Les bibliothécaires universitaires se sont retrouvés à Nantes du 1er au 3 octobre pour le 54e congrès annuel de l’ADBU. L'événement avait pour thème les enjeux liés à la communication au sein des universités.

Par Fanny Guyomard à Nantes,
Créé le 03.10.2025 à 15h21

Les participants du 54e congrès annuel de l’ADBU, qui s’est tenu du 1er au 3 octobre à Nantes, étaient nombreux à avoir en tête l'annonce du Premier ministre Sébastien Lecornu publiée le 23 septembre : les ministères, agences et opérateurs de l’État n'engagent plus de nouvelles dépenses en communication (sauf campagnes de santé publique et recrutement de la fonction publique) jusqu’à la fin de l’année.

La communication était justement le thème choisi cette année pour le rendez-vous de l’Association des directeurs et personnels de direction des bibliothèques universitaires (ADBU). Sous ce slogan : « Toujours plus vite, plus haut, plus fort ? »

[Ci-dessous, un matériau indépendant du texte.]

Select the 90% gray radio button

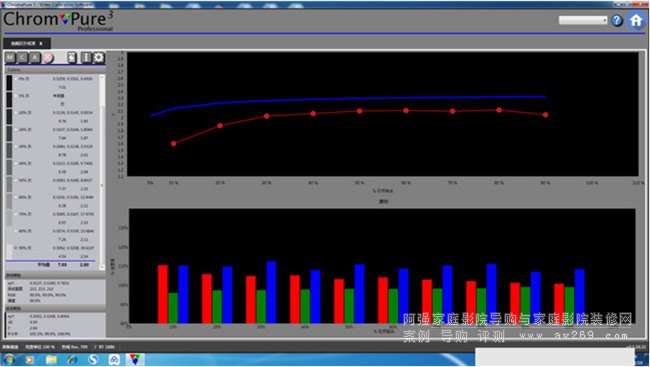pos(16,248)
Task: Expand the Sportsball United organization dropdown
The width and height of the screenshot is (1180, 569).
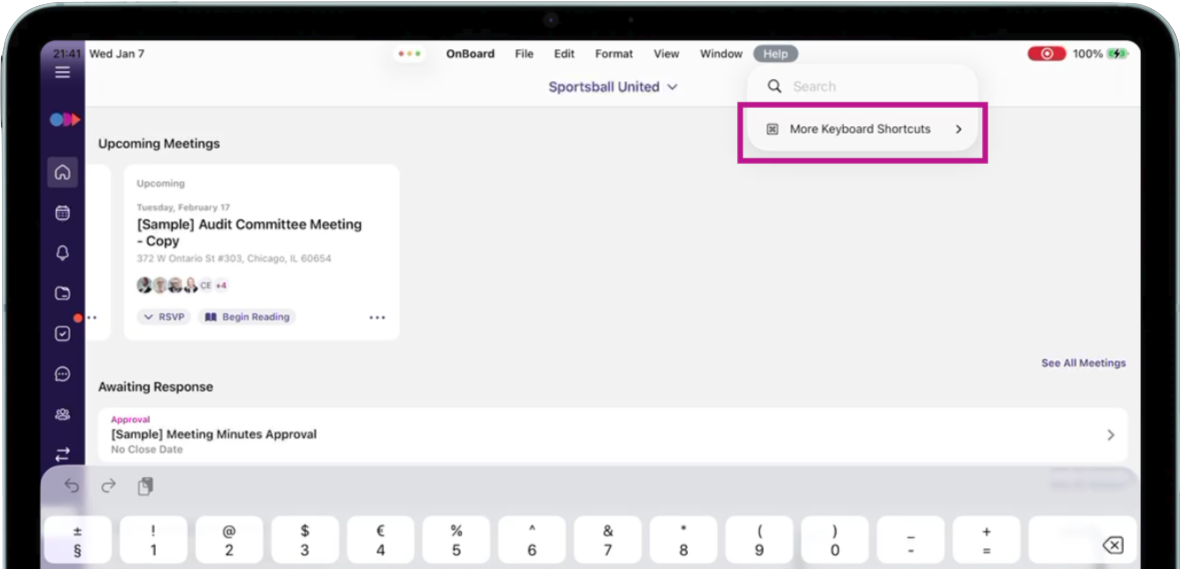Action: (613, 87)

Entre infobésité et sous-information

Et sous ce constat posé d’emblée : il ne faut pas communiquer trop vite, trop haut, trop fort, dans un contexte de surcharge d’information. Ni trop peu, comme le propose le chef du gouvernement. Car les Universités, et en leur sein les bibliothèques, sont trop peu audibles, pointent une diversité d’interlocuteurs.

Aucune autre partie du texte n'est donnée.